Hypothalamic inflammation is associated with insulin resistance and inflammation in WAT

The hypothalamus is a brain structure critical for the integration of multiple peripheral signals to ensure metabolic flexibility and systemic homeostasis. In particular, the mediobasal hypothalamus directly modulates lipogenesis, substrate oxidation and insulin sensitivity of WAT [135, 136].

PM2.5 could affect brain functionality by (i) upregulating circulating pro-inflammatory mediators [137]; (ii) inducing inflammation of the olfactory bulb [137]; and (iii) altering gut microbiota ecosystem and the gut-brain crosstalk [137, 138].

PM2.5 exposure is followed by an intense microglia activation and increased expression of the inhibitor of nuclear factor kappa-B kinase subunit-β (IKKβ), TNFα, and IL-6 in the hypothalamus [139,140,141]. PM2.5 was also shown to upregulate NF-κB and the expression of pro-inflammatory genes in the paraventricular nucleus [141], a region involved in the control of energy balance and sympathetic activation. Interestingly, this neuro-inflammatory setting was accompanied by the accumulation of activated macrophages and the suppression of insulin signaling in vWAT [139]. Of note, either the blockage [139] or the ablation [27] of IKKβ in the hypothalamus effectively prevented macrophages accumulation, the expression of pro-inflammatory mediators, and insulin resistance in vWAT. Altogether, these findings strongly suggest that WAT dysfunction, under PM2.5, could be driven by hypothalamic inflammation (Fig. 3) [139,140,141,142,143,144,145].

Conclusion and future directions

Current animal studies demonstrate that PM2.5 exposure significantly increases inflammation in both WAT and BAT. Mitochondrial impairment, insulin resistance, and the whitening of brown adipocytes indicate the development of metabolic dysfunction.

While the underlying mechanisms are not fully elucidated, PM2.5-driven alterations in the lungs, the gut, and the hypothalamus appear to play an important role in driving inflammation and dysmetabolism in both WAT and BAT.

Noteworthy, the perturbation of adipose tissue homeostasis, under PM2.5 exposure, may worsen systemic cardio-metabolic health and the functionality of central/peripheral organs (Fig. 4).

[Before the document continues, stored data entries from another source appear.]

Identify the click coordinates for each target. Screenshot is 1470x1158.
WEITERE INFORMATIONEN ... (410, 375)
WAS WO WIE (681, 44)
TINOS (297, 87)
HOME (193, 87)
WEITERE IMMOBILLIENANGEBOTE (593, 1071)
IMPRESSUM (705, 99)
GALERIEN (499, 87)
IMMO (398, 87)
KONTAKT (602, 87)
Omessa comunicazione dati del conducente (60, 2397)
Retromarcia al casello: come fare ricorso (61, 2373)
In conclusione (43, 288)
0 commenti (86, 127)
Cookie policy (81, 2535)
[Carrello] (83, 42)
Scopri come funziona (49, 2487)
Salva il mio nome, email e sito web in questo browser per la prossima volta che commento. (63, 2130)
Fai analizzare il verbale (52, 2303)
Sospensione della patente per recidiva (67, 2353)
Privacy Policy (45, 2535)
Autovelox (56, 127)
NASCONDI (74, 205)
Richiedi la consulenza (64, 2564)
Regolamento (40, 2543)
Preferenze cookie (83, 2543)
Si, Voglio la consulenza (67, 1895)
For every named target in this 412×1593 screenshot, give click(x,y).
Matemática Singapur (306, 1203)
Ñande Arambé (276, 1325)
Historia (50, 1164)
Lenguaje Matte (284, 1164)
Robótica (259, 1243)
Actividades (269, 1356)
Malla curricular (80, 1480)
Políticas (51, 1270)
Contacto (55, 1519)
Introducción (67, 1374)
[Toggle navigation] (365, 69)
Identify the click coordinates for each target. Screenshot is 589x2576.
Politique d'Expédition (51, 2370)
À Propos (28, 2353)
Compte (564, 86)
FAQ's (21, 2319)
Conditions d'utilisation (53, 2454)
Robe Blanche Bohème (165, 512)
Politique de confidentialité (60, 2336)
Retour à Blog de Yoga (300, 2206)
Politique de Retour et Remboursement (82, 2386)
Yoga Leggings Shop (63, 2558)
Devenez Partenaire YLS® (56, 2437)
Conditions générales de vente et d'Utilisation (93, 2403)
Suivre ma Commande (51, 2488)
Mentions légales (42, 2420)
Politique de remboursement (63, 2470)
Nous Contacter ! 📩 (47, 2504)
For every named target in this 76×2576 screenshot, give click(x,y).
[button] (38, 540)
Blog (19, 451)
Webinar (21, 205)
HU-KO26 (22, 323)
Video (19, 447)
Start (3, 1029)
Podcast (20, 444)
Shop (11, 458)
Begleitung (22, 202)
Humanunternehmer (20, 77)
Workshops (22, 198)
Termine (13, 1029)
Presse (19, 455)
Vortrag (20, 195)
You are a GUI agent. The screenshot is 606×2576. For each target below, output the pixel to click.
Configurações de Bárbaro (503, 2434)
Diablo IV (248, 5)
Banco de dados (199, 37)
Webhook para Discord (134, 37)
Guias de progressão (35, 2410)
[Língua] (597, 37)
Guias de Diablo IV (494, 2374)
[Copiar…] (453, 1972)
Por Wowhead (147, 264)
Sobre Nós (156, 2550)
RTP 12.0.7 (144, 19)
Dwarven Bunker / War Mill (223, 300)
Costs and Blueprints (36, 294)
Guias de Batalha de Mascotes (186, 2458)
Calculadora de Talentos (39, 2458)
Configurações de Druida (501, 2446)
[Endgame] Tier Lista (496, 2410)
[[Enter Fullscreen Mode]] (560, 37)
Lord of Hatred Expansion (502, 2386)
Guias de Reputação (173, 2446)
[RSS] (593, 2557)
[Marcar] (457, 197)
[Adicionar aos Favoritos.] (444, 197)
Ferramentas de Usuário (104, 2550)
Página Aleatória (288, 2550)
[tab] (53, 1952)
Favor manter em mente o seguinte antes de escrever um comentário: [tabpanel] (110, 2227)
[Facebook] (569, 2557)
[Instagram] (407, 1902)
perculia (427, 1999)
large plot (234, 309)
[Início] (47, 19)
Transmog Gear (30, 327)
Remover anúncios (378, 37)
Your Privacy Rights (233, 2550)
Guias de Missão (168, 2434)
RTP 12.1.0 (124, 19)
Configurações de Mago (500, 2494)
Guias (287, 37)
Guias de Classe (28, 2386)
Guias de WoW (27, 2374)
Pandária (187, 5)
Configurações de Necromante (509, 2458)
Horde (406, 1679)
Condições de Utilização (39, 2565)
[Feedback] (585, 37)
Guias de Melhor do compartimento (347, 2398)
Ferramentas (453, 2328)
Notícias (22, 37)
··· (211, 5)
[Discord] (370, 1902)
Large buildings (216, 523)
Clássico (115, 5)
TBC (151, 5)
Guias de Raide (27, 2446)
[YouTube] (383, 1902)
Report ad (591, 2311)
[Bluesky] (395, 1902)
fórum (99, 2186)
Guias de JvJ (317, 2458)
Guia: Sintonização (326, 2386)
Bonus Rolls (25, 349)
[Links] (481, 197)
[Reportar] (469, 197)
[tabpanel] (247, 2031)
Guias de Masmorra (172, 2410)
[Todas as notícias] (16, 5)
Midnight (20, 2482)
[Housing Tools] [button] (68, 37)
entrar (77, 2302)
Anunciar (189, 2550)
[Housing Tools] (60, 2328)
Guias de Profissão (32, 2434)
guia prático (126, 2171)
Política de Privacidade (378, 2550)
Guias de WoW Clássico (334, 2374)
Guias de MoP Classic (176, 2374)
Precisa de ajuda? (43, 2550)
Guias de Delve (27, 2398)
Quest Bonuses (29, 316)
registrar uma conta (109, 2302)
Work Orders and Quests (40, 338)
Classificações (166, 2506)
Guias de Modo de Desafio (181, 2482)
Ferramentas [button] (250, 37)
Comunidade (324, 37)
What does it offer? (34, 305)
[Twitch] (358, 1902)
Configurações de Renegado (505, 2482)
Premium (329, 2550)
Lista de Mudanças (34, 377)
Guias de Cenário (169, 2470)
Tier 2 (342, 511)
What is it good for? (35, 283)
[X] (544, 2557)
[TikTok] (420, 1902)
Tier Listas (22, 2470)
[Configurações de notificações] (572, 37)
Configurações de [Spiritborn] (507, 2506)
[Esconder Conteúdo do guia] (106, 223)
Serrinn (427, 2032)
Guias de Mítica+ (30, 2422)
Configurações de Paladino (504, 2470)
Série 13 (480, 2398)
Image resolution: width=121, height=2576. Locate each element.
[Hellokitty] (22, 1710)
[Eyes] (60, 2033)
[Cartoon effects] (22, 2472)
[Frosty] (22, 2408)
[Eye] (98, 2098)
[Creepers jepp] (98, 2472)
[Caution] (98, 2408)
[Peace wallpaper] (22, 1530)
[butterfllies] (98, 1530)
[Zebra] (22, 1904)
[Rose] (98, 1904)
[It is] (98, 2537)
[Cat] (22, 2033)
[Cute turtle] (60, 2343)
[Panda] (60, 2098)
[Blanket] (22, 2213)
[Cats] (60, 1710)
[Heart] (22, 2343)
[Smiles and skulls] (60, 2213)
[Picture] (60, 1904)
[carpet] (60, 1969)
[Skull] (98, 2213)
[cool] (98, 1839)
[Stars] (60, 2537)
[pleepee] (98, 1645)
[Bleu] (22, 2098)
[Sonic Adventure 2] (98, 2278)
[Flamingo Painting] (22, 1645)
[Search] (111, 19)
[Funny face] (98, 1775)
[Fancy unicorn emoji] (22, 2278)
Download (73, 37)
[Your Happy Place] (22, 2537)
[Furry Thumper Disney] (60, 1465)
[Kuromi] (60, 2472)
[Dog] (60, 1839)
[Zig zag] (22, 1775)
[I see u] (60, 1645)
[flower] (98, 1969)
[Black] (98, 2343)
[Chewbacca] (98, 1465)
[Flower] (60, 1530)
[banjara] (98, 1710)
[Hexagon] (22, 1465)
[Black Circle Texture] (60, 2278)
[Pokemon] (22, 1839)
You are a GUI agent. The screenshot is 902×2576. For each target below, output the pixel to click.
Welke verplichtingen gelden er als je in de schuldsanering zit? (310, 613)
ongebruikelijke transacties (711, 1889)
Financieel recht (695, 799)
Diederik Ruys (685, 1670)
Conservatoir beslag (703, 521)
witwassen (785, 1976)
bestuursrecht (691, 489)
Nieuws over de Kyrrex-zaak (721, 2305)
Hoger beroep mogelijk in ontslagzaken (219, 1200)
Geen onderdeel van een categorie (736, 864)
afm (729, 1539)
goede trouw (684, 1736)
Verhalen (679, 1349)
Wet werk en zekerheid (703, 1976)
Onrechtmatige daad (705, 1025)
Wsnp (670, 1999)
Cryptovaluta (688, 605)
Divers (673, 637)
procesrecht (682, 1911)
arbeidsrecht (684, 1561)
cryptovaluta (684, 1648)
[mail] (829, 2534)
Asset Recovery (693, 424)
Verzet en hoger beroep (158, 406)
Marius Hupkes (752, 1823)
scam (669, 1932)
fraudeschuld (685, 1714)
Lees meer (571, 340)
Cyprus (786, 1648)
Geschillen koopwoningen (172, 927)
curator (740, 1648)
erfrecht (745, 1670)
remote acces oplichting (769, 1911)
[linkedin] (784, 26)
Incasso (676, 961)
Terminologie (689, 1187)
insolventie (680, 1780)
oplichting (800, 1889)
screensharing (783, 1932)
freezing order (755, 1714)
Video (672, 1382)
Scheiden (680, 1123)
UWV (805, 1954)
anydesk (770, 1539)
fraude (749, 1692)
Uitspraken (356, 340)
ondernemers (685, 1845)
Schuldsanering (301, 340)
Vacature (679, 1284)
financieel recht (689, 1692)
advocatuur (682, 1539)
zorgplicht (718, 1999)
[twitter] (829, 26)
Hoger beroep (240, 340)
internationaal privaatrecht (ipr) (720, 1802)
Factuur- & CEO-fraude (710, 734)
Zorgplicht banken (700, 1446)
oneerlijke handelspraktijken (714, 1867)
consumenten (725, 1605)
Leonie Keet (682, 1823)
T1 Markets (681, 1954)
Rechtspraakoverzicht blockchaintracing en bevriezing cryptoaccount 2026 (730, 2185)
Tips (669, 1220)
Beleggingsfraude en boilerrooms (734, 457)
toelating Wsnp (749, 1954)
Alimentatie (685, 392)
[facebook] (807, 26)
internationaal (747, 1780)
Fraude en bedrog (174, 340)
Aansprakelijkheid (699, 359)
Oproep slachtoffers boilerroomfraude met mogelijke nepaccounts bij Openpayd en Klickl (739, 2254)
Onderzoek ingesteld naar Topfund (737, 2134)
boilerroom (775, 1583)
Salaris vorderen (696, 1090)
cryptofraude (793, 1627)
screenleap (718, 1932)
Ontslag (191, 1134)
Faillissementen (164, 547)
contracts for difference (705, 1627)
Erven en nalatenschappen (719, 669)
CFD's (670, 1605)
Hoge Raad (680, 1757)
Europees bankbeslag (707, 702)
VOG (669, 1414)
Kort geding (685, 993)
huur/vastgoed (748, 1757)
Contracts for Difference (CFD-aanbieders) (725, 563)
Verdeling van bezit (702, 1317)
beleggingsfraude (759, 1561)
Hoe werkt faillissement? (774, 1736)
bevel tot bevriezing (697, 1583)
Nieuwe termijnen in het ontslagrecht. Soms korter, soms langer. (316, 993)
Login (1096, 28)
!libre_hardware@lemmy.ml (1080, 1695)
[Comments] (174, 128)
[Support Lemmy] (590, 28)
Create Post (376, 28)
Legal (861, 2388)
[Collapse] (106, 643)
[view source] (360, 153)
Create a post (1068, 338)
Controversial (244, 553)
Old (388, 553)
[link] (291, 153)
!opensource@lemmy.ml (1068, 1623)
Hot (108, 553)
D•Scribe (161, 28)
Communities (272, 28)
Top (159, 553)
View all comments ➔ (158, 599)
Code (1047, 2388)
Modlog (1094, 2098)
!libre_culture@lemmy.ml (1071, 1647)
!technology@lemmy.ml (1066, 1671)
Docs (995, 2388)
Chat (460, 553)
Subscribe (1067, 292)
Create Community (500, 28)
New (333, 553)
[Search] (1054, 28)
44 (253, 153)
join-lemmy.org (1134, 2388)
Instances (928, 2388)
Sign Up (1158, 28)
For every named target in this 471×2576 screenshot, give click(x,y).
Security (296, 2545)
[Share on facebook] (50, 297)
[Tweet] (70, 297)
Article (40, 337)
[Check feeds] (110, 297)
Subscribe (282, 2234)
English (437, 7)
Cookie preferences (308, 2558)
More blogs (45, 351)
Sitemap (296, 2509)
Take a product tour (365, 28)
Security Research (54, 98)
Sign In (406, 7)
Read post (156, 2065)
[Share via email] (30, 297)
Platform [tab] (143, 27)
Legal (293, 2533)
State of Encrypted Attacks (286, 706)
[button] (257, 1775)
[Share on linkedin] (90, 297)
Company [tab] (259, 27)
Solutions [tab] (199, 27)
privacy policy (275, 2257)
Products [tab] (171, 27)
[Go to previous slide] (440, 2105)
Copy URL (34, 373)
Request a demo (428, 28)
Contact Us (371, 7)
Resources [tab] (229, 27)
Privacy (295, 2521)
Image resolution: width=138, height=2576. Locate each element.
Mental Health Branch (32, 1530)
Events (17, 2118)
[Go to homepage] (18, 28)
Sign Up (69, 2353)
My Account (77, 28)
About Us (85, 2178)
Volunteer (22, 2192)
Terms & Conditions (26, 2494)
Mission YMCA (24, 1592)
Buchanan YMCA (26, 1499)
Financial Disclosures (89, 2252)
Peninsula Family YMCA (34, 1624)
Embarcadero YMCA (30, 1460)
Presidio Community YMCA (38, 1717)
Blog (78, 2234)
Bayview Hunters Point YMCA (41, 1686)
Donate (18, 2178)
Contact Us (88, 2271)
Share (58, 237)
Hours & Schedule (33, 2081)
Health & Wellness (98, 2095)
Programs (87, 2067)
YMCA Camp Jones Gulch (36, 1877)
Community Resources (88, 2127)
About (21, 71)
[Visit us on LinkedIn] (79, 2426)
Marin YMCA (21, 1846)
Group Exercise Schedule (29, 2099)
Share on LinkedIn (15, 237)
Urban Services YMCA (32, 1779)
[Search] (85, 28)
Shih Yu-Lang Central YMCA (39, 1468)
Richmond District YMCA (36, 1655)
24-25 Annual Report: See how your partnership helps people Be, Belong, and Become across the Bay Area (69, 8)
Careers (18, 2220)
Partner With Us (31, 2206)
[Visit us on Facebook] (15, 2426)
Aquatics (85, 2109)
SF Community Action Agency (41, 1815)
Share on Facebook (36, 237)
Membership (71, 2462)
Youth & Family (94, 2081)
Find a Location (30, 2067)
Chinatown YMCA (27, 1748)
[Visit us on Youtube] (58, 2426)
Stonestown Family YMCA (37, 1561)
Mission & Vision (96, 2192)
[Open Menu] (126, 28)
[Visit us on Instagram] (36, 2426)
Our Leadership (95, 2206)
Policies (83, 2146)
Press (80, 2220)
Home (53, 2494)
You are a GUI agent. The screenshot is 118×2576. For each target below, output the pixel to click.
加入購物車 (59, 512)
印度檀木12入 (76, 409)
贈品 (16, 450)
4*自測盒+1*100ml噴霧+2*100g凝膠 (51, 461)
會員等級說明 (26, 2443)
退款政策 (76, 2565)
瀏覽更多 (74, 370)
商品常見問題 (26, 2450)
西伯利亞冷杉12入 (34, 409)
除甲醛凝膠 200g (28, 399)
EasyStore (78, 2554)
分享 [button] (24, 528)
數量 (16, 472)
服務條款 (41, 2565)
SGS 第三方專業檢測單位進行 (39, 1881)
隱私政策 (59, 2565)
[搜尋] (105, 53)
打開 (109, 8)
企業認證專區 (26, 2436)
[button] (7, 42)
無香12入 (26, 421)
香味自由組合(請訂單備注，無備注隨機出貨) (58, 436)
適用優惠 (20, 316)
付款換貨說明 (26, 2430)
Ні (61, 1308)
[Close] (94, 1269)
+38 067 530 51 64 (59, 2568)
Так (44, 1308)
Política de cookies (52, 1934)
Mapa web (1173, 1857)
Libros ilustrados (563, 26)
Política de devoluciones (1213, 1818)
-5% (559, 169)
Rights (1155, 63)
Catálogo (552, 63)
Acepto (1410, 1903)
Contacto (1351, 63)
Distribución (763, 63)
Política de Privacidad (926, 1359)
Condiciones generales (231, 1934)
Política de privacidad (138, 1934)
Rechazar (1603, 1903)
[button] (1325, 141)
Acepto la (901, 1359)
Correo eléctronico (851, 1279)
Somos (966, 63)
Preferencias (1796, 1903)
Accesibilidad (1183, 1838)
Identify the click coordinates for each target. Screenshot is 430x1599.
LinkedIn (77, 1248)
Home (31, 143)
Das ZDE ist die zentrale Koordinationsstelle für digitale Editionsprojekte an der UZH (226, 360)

Further investigations should be aimed to (i) investigate the accumulation of PM2.5 in adipose tissue and mechanisms of damage in adipocytes; (ii) characterize the activation of lipolysis/lipogenesis as well as the release of adipose tissue-specific mediators (adiponectin, FFAs, diacylglycerols, ceramides); and (iii) estimate the effect of adipose tissue dysfunction on gluco-metabolic balance in exposed models.

Literature search methods

The research has been carried out on Medline, Scopus and Embase by restricting the language to English. The search strategy was assessed by alternatively combining the keywords “adipose tissue,” “adipocyte,” “metabolism,” “obesity” with “PM,” “fine particulate matter,” and “air pollution.” Data strictly pertaining to experimental evidence investigating the effect of fine particulate matter (PM; 2.5 μm, in diameter) on WAT and BAT have been retrieved. In order to describe the pathophysiological mechanisms underlying BAT and WAT dysfunction, we have restricted our research to controlled studies on animals undergoing direct exposure in a confined chamber or intratracheal instillation (a validated method to replicate airborne PM exposure in animal models) [146] of PM2.5.